By analogy to Coats disease, the exudative retinopathy is thought to result from breakdown of the blood-retinal barrier at the level of the vascular endothelial cell, resulting in leakage of blood plasma and lipid. Macrophages then migrate into the retina and subretinal space and digest the lipid. The accumulation of the proteinaceous exudate and macrophages thickens the retina, leading to exudative retinal detachment.

==Diagnosis==

===Clinical===
The retinal changes are easily identified by ophthalmoscopy, which is performed under general anesthesia if the child is very young. The abnormal vessels are even better seen with fluorescein angiography. In advanced disease, glaucoma is diagnosed by measuring intraocular pressure and cataract by using slit lamp biomicroscopy.

===Imaging findings===
The most consistent finding are widespread calcifications, which involve
the white matter of the cerebrum mostly adjacent to the junction with the grey matter, the thalami, the basal ganglia and the brainstem. The white matter of the cerebellum and the dentate nuclei are less often involved. However, the brain may appear normal in the neonatal period. The calcifications are visible both with computed tomography and with magnetic resonance imaging.

Magnetic resonance imaging shows additionally diffuse or patchy white matter changes, especially in the periventricular region, the thalami and the internal capsule. Cerebellar and brainstem lesions are less common.
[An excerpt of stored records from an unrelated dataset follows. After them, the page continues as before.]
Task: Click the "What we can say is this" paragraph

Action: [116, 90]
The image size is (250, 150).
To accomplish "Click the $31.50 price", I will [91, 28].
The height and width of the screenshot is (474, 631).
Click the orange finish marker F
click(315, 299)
Imaging also uncovers parenchymal cysts situated mainly in the thalamic region and more rarely in the brainstem, the parietal lobe and the frontal lobe.

The long bones may be osteopenic and various skeletal changes are found in several patients, such as metaphyseal sclerosis and mild flaring, which is most pronounced in the femur and tibia.

===Laboratory findings===
The cerebrospinal fluid and blood tests are typically normal, except for anemia and thrombocytopenia in some children.

==Screening==

Because of the rarity of the syndrome, it is not routinely screened before birth. Prenatal diagnosis is possible in families in which a prior child has been diagnosed, because the responsible gene CTC1is known.

==Management==

Seizures are managed with anticonvulsive medications.
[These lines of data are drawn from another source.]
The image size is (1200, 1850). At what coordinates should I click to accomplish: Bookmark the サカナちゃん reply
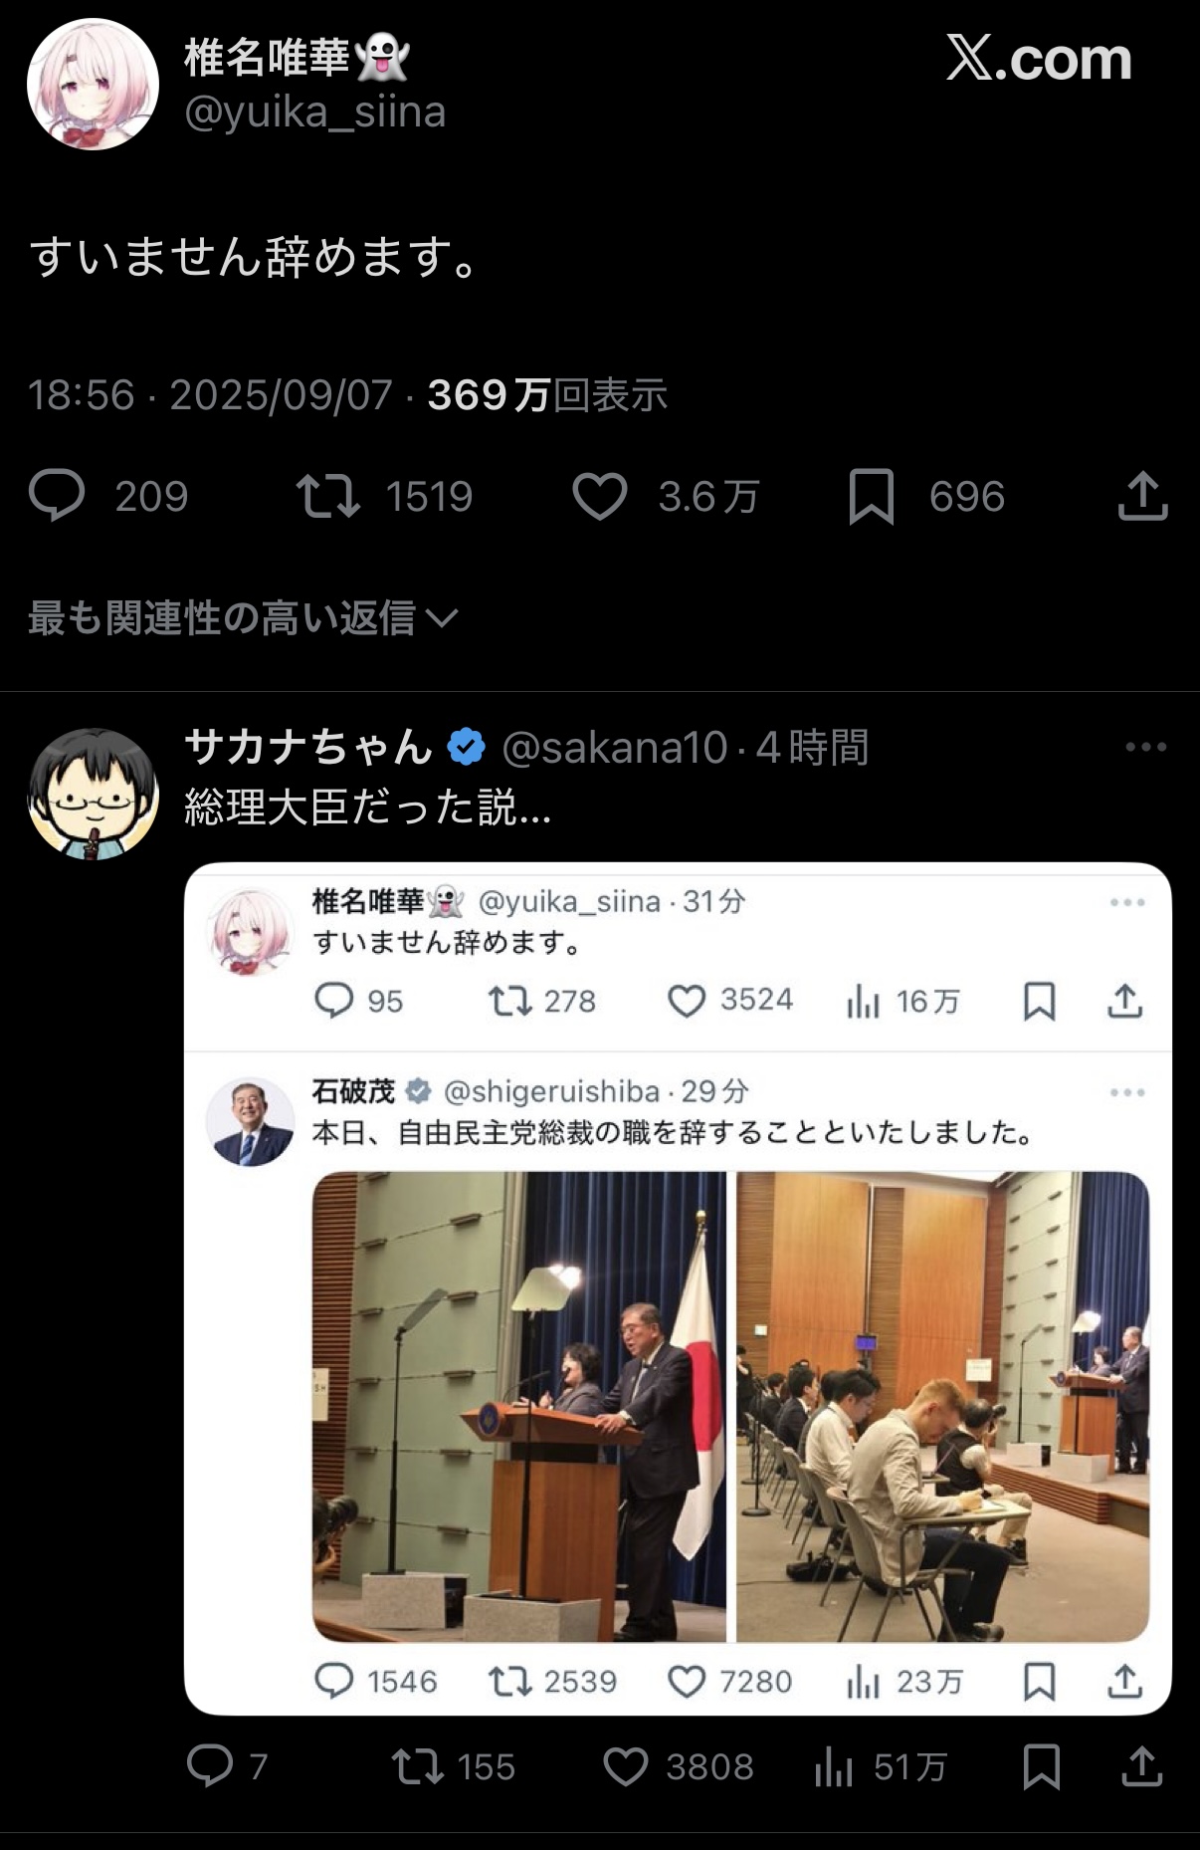(x=1041, y=1766)
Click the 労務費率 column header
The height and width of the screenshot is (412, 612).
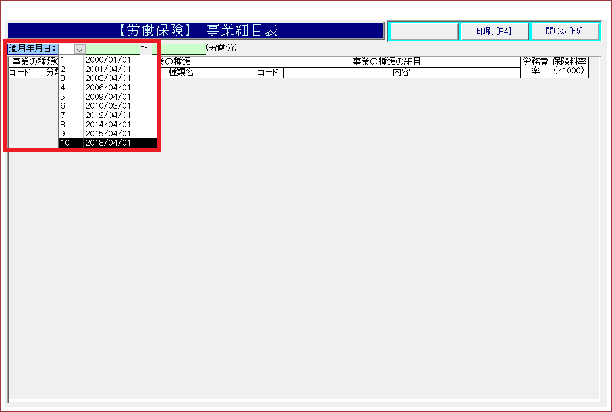tap(536, 67)
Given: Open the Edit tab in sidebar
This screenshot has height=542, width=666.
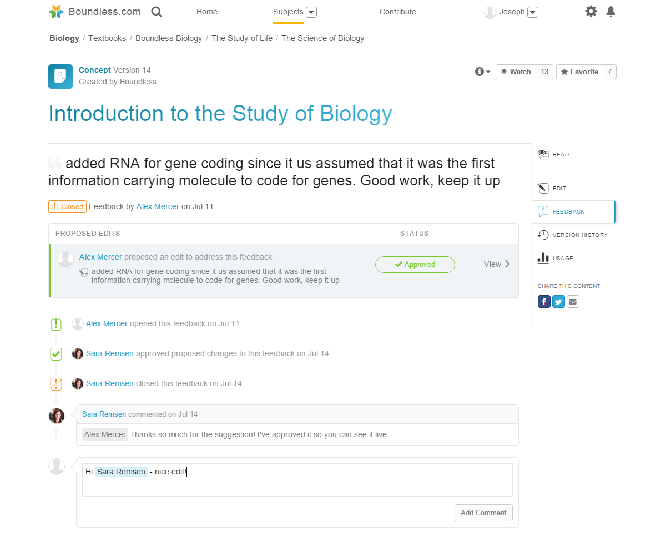Looking at the screenshot, I should pyautogui.click(x=559, y=189).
Laser coagulation or cryoablation (freezing) of the retina can be used to destroy the abnormal blood vessels. Retinal detachment is repaired with a scleral buckle or with vitrectomy. Removal or enucleation of the eye is a last resort option if the eye already has become blind and painful.

Repeated blood transfusions may be needed to control anemia, and thrombocytopenia can be managed with splenectomy.

==Prognosis==
The neurological symptoms are progressive and can lead to severe spasticity, bulbar symptoms and dysarthria within one to two decades. The life span is shorter than normal. Death occurs between 2 and 30 years of age, depending on the severity of the syndrome. The immediate cause of death is pneumonia, fulminant intestinal bleeding or multiple organ dysfunction.

If not treated, the retinal detachment can lead to ischemia and growth of new blood vessels over the iris and anterior chamber angle. This in turn can cause secondary glaucoma, cataract and, ultimately, blindness of the eye.

==Epidemiology==

This syndrome is usually sporadic although families with two or more affected siblings of both sexes are known.

==History==

A child who was eventually diagnosed with cerebroretinal microangiopathy with calcifications and cysts was first described in the literature in 1987. The disorder was suspected of being allelic with either the Revesz syndrome or leukoencephalopathy with calcifications and cysts. However, Revesz syndrome, a severe variant of dyskeratosis congenita, was later shown to result from heterozygous dominant mutations in the TINF2 gene, which encodes TRF1-interacting nuclear factor 2, a major component of the telomere protecting shelterin complex, and individuals with the leukoencephalopathy with calcifications and cysts phenotype have not had mutations in the CTC1 gene.

Before the causative mutation was identified, mutations were sought from the Wnt signalling pathway because its components were known to be responsible for Norrie disease and familial exudative vitreoretinopathy, which share features of the eye phenotype but not the brain or systemic abnormalities.

Coats' disease is named after George Coats.